==== SOURCE INFORMATION
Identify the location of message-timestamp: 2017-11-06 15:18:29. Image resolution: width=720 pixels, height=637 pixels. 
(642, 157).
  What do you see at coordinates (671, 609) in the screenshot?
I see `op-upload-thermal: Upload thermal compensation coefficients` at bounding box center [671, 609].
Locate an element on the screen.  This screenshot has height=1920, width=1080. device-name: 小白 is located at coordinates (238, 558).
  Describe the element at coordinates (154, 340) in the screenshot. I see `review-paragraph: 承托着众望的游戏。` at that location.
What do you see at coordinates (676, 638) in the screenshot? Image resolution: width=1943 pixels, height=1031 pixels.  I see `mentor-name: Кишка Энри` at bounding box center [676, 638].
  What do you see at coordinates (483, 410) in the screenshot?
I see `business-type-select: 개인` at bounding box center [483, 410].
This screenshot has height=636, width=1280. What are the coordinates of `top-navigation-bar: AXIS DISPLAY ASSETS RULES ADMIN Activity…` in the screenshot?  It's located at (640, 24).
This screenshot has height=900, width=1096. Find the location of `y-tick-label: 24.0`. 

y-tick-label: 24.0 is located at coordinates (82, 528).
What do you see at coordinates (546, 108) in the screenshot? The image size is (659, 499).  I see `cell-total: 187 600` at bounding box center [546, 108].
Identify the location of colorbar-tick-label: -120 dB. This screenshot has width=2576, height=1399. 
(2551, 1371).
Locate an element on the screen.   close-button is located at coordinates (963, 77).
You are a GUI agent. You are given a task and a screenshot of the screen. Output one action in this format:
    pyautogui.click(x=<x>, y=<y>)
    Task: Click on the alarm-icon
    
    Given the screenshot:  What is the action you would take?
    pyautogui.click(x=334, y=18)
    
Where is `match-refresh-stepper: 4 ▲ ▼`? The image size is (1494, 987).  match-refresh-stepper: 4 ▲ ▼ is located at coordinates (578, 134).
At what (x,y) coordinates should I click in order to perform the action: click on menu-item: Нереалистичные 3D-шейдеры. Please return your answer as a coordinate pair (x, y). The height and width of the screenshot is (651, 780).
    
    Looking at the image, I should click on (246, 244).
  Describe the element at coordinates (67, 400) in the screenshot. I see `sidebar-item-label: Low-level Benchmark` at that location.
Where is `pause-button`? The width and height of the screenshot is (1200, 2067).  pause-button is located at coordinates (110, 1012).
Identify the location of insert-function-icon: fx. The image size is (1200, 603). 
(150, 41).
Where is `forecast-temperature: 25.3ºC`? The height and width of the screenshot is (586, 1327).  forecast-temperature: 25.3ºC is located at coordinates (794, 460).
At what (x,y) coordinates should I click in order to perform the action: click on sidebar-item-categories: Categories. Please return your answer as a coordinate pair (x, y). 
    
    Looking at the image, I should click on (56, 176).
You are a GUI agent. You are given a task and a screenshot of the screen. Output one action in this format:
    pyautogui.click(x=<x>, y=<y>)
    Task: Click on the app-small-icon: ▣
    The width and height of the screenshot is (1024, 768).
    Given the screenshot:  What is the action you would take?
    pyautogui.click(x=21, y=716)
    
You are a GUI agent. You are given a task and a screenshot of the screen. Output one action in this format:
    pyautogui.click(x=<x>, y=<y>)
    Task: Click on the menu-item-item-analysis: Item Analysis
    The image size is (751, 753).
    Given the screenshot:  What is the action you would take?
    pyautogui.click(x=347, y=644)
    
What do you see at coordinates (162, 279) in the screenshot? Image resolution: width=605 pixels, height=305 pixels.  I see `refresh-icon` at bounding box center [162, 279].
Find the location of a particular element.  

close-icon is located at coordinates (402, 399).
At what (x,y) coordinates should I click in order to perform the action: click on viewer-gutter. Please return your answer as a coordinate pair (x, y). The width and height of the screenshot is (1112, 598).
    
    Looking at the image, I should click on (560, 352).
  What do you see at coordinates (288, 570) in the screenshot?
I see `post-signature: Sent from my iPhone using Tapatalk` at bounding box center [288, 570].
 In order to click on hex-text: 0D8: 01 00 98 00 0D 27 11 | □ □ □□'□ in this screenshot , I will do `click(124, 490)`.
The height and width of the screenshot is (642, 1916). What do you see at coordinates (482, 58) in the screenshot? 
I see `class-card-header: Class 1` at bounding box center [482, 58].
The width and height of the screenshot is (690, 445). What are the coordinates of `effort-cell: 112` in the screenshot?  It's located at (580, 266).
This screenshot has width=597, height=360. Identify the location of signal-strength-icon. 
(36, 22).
========
Return each line of the listing above that contains the word "pair". Treat uppercase and lowercase letters as different.

At what (x,y) coordinates should I click in order to perform the action: click on menu-item: Нереалистичные 3D-шейдеры. Please return your answer as a coordinate pair (x, y). The height and width of the screenshot is (651, 780).
At what (x,y) coordinates should I click in order to perform the action: click on sidebar-item-categories: Categories. Please return your answer as a coordinate pair (x, y). 
At what (x,y) coordinates should I click in order to perform the action: click on viewer-gutter. Please return your answer as a coordinate pair (x, y). The width and height of the screenshot is (1112, 598).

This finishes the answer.